Finding another Earth sitting among the vast cosmos has reached a fever pitch, as NASA recently confirmed the existence of more than 5,000 exoplanets, planets that orbit stars other than the Sun, with around 31% being called super-Earths which range in size from Earth to Neptune and are possibly rocky. Scientists have traditionally looked at a star’s habitable zone to find Earth-like planets. This is the area around a star where liquid water can exist on the surface, which is a logical method since Earth lies within our own star’s habitable zone and is teeming with life. However, exoplanets have revealed the Universe is both a weird and wonderful place, showing us that both exoplanets and their respective solar systems sometimes don’t evolve to look like our own.

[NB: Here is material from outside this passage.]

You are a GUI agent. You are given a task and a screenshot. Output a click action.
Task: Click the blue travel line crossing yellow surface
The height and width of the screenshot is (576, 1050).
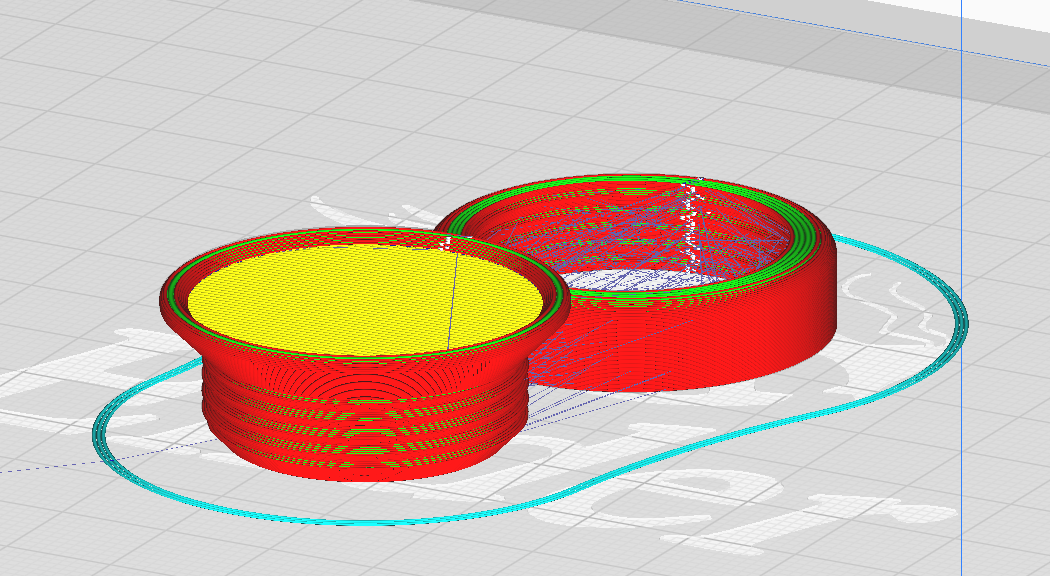[453, 300]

A recent study published in The Astrophysical Journal Letters has measured the abundance of elements in a star spectroscopically by studying how light interacts with the elements in a star's upper layers. Using these data, scientists can infer what a star's orbiting planets are made of using stellar composition as a rough proxy for its planets. Like Earth, habitable planets need to have temperate climates to support life, which need to have sufficient heat to power what is known as the carbon cycle. The energy required to maintain this cycle is derived from the decay of radioactive isotopes such as uranium, thorium, and potassium, with the heat source also contributing to volcanism that helps maintains a thick atmosphere from the outgassing of carbon dioxide, keeping a planet warm.
"We know these radioactive elements are necessary to regulate climate, but we don't know how long these elements can do this, because they decay over time," said Dr. Cayman Unterborn, lead author of the study. "Also, radioactive elements aren't distributed evenly throughout the Galaxy, and as planets age, they can run out of heat and degassing will cease. Because planets can have more or less of these elements than the Earth, we wanted to understand how this variation might affect just how long rocky exoplanets can support temperate, Earth-like climates."
With exoplanet research still in its infancy, scientists are still unable to study the surface of exoplanets directly, so they are studying their parent stars to better understand the formation and evolution of respective exoplanets and solar systems.
"Using host stars to estimate the amount of these elements that would go into planets throughout the history of the Milky Way, we calculated how long we can expect planets to have enough volcanism to support a temperate climate before running out of power," Unterborn said. "Under the most pessimistic conditions we estimate that this critical age is only around 2 billion years old for an Earth-mass planet and reaching 5-6 billion years for higher-mass planets under more optimistic conditions. For the few planets we do have ages for, we found only a few were young enough for us to confidently say they can have surface degassing of carbon today, when we'd observe it with, say, the James Webb Space Telescope."
What further discoveries will we make regarding habitable exoplanets? Only time will tell, and this is why we science!
As always, keep doing science & keep looking up!